What are European countries joining the EU

The enlargement of the EU

It is in the interests of European citizens to have countries with stable democracies and well-developed market economies as neighbors. Enlargement is a carefully managed process that supports reform efforts in the respective countries by bringing peace, stability, prosperity and democratization with it, helping to uphold human rights and strengthening the judiciary across Europe.

Since the accession of Croatia on July 1, 2013, the EU has 28 member states.

There have been seven expansion rounds so far:

  • 1973: Denmark, Ireland and Great Britain
  • 1981: Greece
  • 1986: Portugal and Spain
  • 1995: Austria, Sweden and Finland
  • 2004: Estonia, Latvia, Lithuania, Malta, Poland, Slovenia, Slovakia, Czech Republic, Hungary and Cyprus
  • 2007: Bulgaria and Romania
  • 2013: Croatia

The United Kingdom left the EU on February 1, 2020.

Requirements for joining

In order to be able to join the European Union, the applicant countries must meet certain criteria, which the heads of state and government of the EU defined in the European Council in Copenhagen in 1993:

  • Political criterion: "Institutional stability as a guarantee for democratic and constitutional order, for the protection of human rights and the respect and protection of minorities"
  • Economic criterion: "A functioning market economy and the ability to withstand competitive pressure and market forces within the EU"
  • Acquis criterion: the ability to take on all membership obligations - i.e. all EU law and policies (the so-called "acquis communautaire") - as well as acceptance of the goals of political union and economic and monetary union

The accession negotiations are not about changing the EU rules, but about how and when the candidate adopts, implements and applies the EU rules. The pace of negotiations depends on the progress made in the individual country. It is therefore in the candidate country's interest to carry out the necessary reforms quickly and efficiently.

For the (potential) accession candidates of the Western Balkans, the EU has planned the stabilization and association process before the actual accession process, under which the countries must successfully go through a multi-stage pre-accession process before the actual start of accession negotiations. An important stage in this process is the conclusion of a Stabilization and Association Agreement (SAA) which, in addition to economic association, also provides for the adoption of parts of the acquis as well as cooperation in a large number of policy areas.

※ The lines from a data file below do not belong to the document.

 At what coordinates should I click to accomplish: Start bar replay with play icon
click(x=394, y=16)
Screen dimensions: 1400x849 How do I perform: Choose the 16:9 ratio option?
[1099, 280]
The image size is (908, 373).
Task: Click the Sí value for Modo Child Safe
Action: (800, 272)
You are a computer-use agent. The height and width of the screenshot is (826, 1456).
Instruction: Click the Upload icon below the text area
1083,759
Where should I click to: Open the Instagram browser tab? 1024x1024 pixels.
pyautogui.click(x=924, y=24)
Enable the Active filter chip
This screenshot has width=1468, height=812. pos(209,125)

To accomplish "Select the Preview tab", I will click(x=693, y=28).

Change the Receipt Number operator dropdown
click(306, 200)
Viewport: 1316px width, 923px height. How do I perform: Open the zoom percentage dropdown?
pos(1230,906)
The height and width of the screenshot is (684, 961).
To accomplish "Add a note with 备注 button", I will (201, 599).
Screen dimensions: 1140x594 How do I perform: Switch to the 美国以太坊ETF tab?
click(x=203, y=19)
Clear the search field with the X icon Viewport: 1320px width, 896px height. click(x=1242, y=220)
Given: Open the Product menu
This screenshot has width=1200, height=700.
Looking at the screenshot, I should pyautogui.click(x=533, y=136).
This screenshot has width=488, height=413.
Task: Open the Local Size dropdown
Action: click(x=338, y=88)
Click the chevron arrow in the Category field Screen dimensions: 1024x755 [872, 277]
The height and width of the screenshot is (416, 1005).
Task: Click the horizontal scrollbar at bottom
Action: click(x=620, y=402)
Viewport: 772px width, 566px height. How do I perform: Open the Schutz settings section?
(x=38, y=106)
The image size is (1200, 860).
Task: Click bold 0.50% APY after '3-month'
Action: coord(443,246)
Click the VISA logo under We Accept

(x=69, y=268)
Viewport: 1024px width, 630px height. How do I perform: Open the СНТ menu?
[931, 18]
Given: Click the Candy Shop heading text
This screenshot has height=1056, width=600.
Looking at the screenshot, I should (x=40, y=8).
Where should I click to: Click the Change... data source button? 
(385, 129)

The European Commission annually reviews the progress of the candidate and potential candidate countries and publishes progress reports: https://ec.europa.eu/neighbourhood-enlargement/countries/package_en

Candidate Countries and Potential Candidate Countries

There are currently five candidate countries:

  • North Macedonia: application 2004; Status as candidate country since 2005; Council conclusions on opening accession negotiations adopted
  • Montenegro: application 2008; Status as candidate country since 2010; Negotiations opened since June 2012
  • Turkey: application 1987; Status as candidate country since 1999; Negotiations since 2005
  • Serbia: application 2009; Status as candidate country since 2012; Negotiations since January 2014
  • Albania: application 2009; Status as candidate country since June 2014; Council conclusions on opening accession negotiations adopted

Accession negotiations with Iceland have been suspended since May 2013. In March 2015, the Icelandic government withdrew its candidacy.

The European Council has promised all countries in the Western Balkans membership in the European Union. Bosnia and Herzegovina and Kosovo are therefore to be designated as potential candidate countries.